Wednesday, February 4, 2015

Of Rawls and galaxy clusters

Not long ago in calendar time, though something like an eon ago in blogosphere time, a commenter on a Crooked Timber thread asked why Rawls limited his theory of justice to humans.  Why, this commenter wondered, are only humans deliberating in the hypothetical original position, behind the 'veil of ignorance'?  Why not, say, non-human animals, or even "clusters of galaxies"?  At the time I responded sharply and rather impolitely and got into a spat (a 'flame war', in blog-speak), rather than trying to answer calmly.  This post is my  belated attempt at a calm answer.  (Note: My knowledge of Rawls comes mainly from the original edition of A Theory of Justice (1971) [hereafter TJ], which is what I cite here.  Rawls revised or changed his views on some points after the first edition of TJ, but I don't think he changed his views on the point that is germane here.)

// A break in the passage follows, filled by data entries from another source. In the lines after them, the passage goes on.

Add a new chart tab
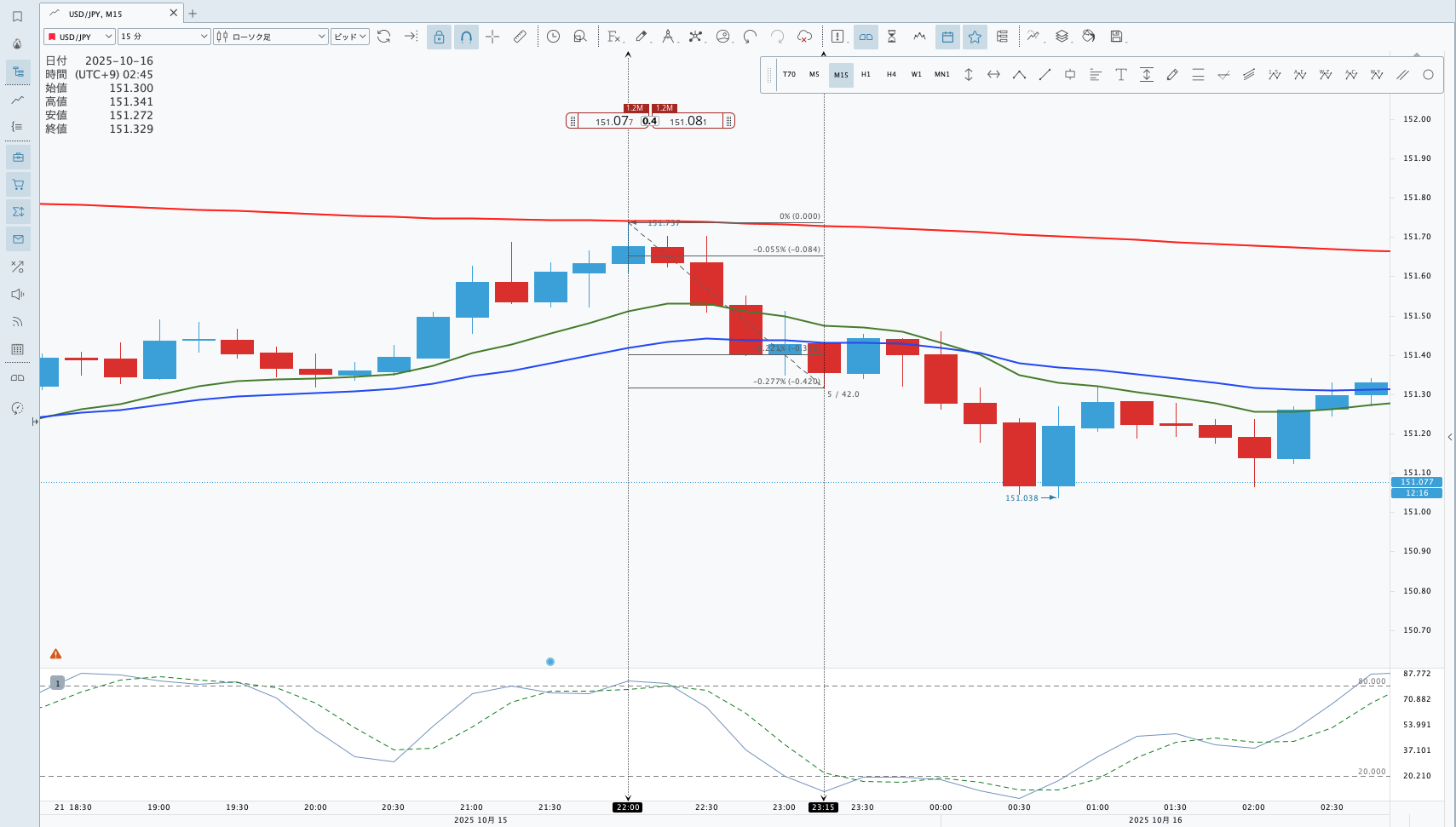 tap(193, 14)
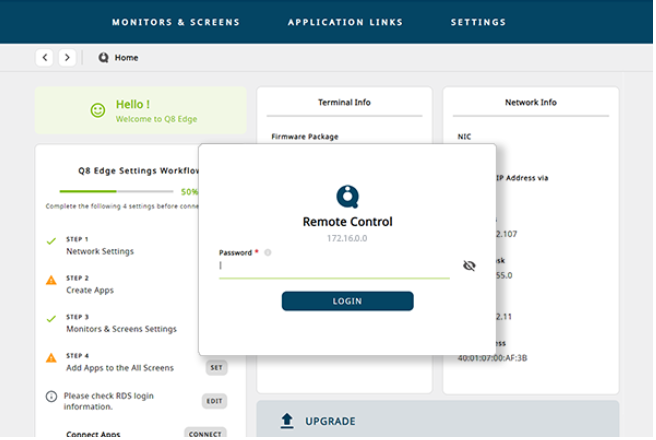Focus the Password input field

333,267
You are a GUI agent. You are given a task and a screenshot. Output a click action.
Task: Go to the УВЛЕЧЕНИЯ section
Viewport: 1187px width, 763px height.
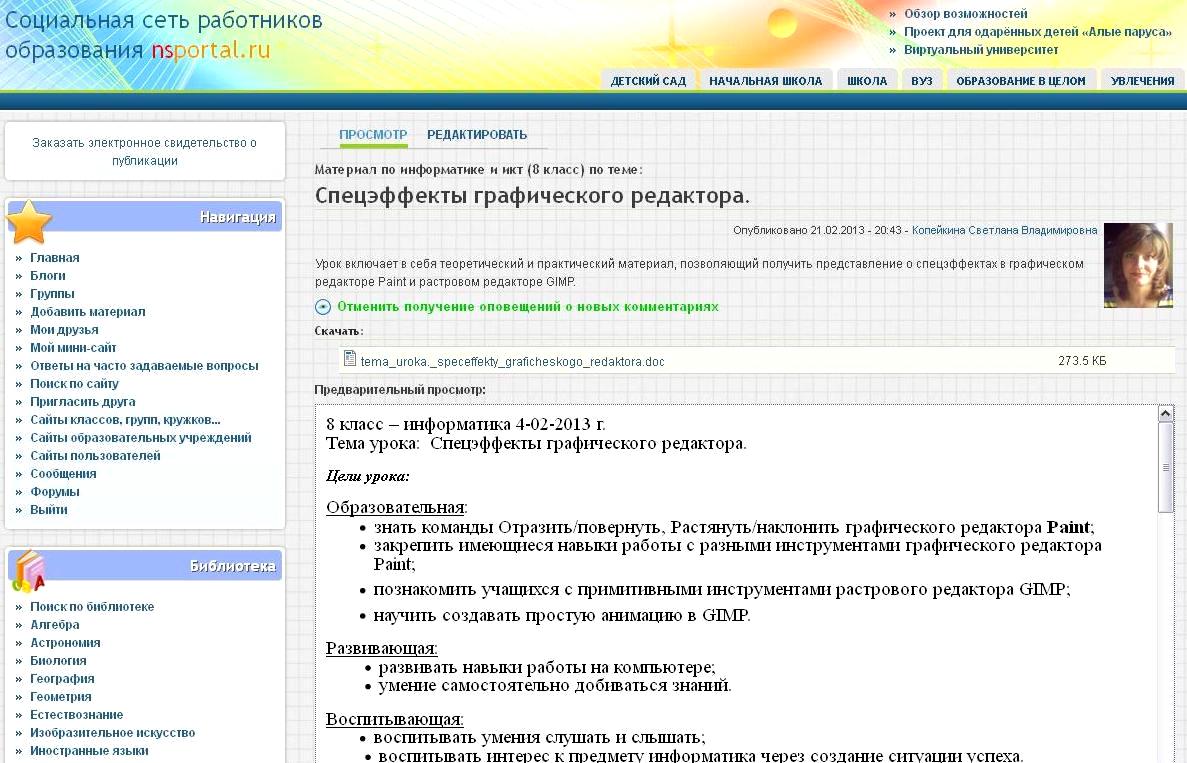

Rawls makes clear in TJ that, following Hume, he assumes as one of the background conditions of his project the presence of "the circumstances of justice," that is, the objective and subjective circumstances "under which human cooperation is both possible and necessary" (p.126).  The key conditions are that individuals "have different ends and purposes" that lead them "to make conflicting claims on the natural and social resources available," which resources are assumed to be moderately scarce (p.127).  I think  Rawls sees t
hese conditions as having characterized most (if not all) societies, including the relatively affluent Western societies of the mid-twentieth century.

It's this emphasis on the Humean "circumstances of justice" that underlies Rawls's position that his theory is "a theory of human justice" (p.257, italics added).  The theory does not apply to non-human entities or non-human societies that may not be subject to the constraints imposed by the circumstances of justice.  Rawls writes (p.257):
...I have assumed all along that the parties [in the original position] know that they are subject to the conditions of human life.  Being in the circumstances of justice, they are situated in the world with other men who likewise face limitations of moderate scarcity and competing claims.  Human freedom is to be regulated by principles chosen in the light of these natural restrictions.  Thus justice as fairness is a theory of human justice and among its premises are the elementary facts about persons and their place in nature.  The freedom of pure intelligences not subject to these constraints, and the freedom of God, are outside the scope of the theory.
And presumably for much the same reasons, galaxy clusters are also outside the scope of Rawls's theory.